[Start]

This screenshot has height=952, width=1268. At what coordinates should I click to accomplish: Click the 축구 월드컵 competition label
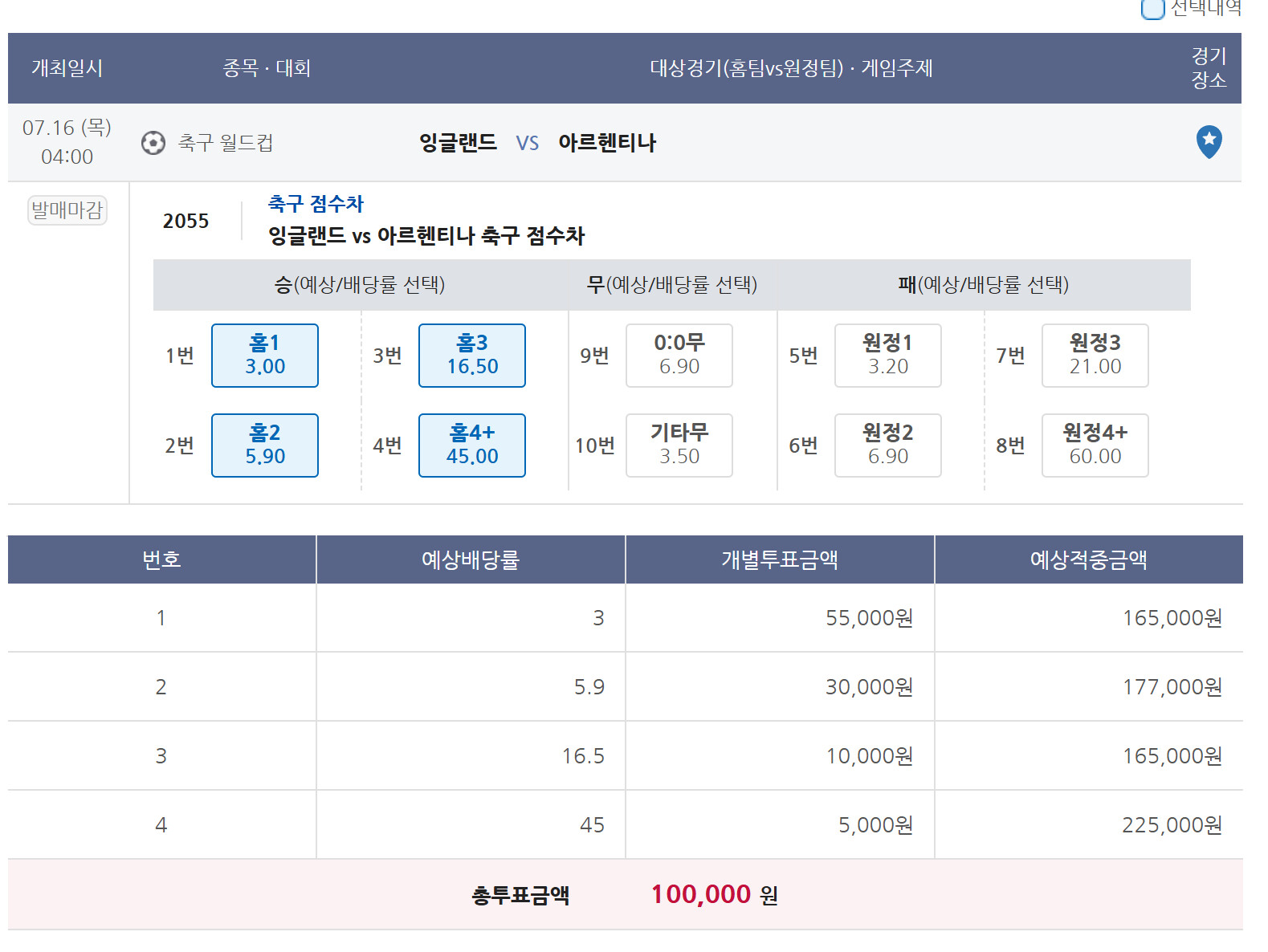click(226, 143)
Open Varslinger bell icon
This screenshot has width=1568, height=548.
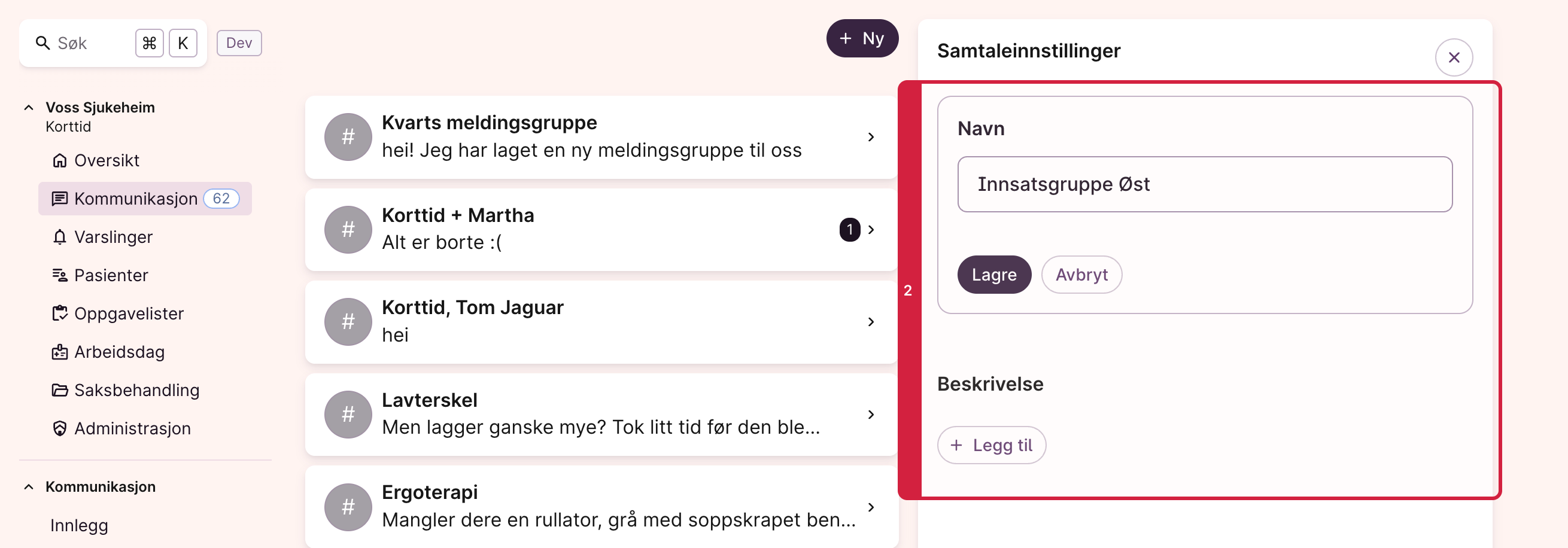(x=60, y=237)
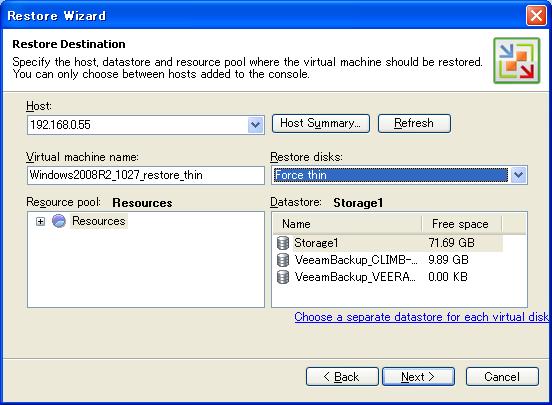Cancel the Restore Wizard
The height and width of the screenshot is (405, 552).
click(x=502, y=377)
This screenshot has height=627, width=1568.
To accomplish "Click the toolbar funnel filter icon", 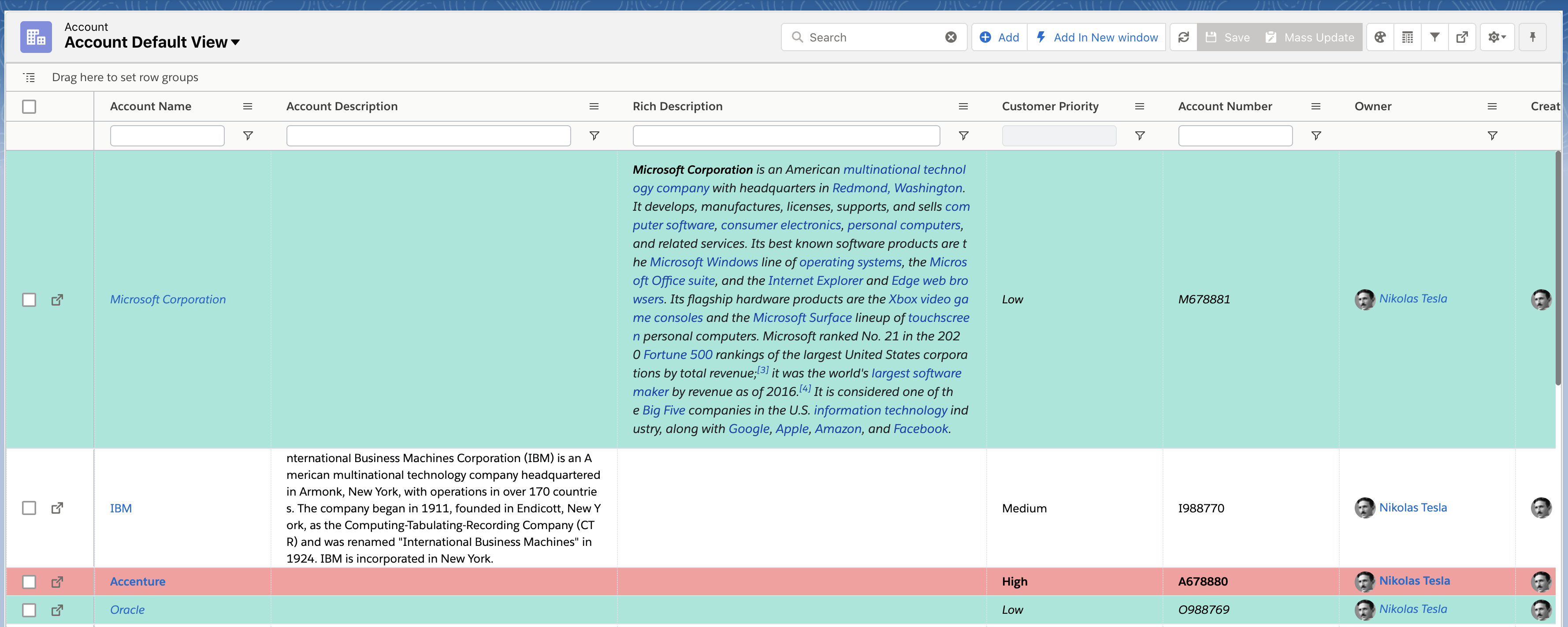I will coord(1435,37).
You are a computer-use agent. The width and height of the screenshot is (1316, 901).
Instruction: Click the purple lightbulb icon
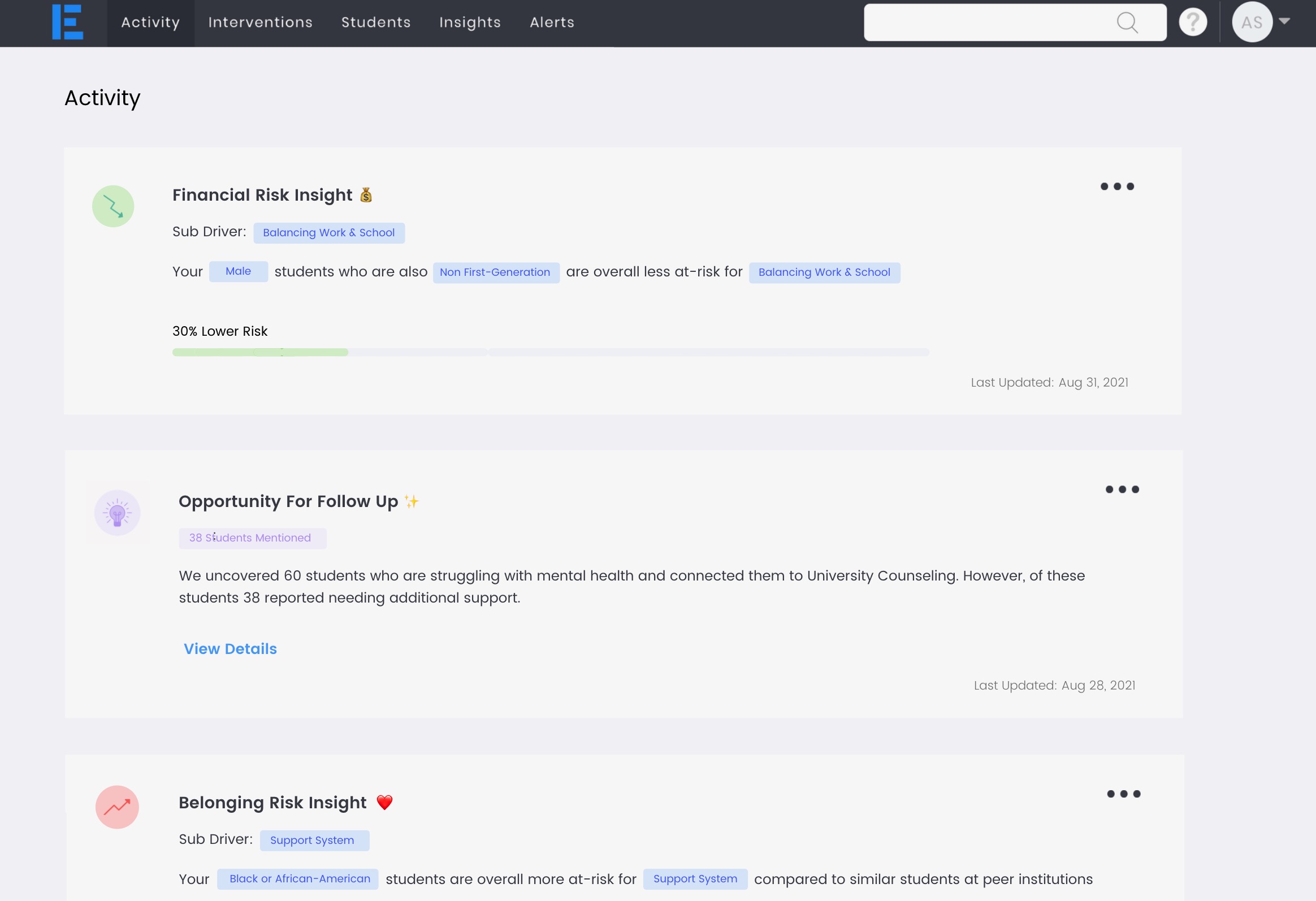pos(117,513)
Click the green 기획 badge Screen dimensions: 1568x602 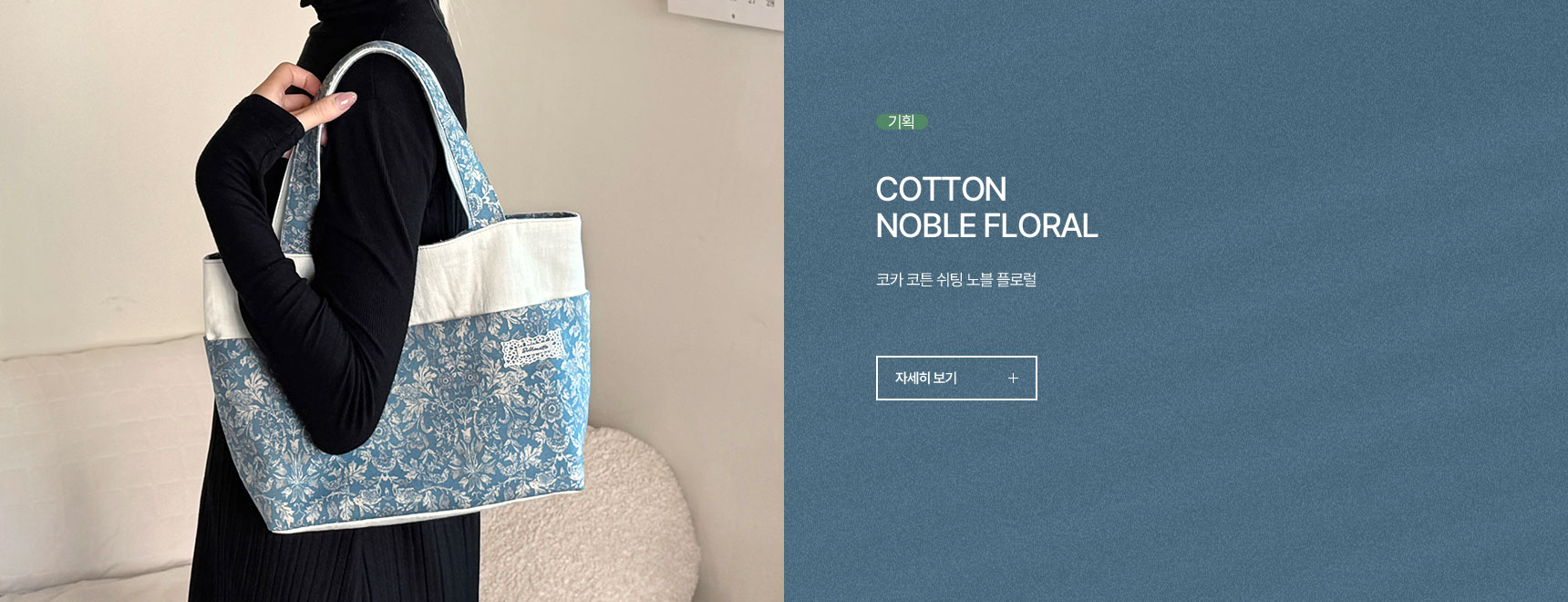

[End]

Task goal =>
Update the records from the start through the line containing "click(x=502, y=377)", replacing "bell icon" with "notification icon" and leaving everything else unchanged. Leave the pictures out of the answer.

Answer for the task =>
This screenshot has height=952, width=1268. At what coordinates should I click to accomplish: Click the 축구 월드컵 competition label
click(226, 143)
Open Varslinger notification icon
This screenshot has width=1568, height=548.
(x=60, y=237)
Cancel the Restore Wizard
The height and width of the screenshot is (405, 552).
click(x=502, y=377)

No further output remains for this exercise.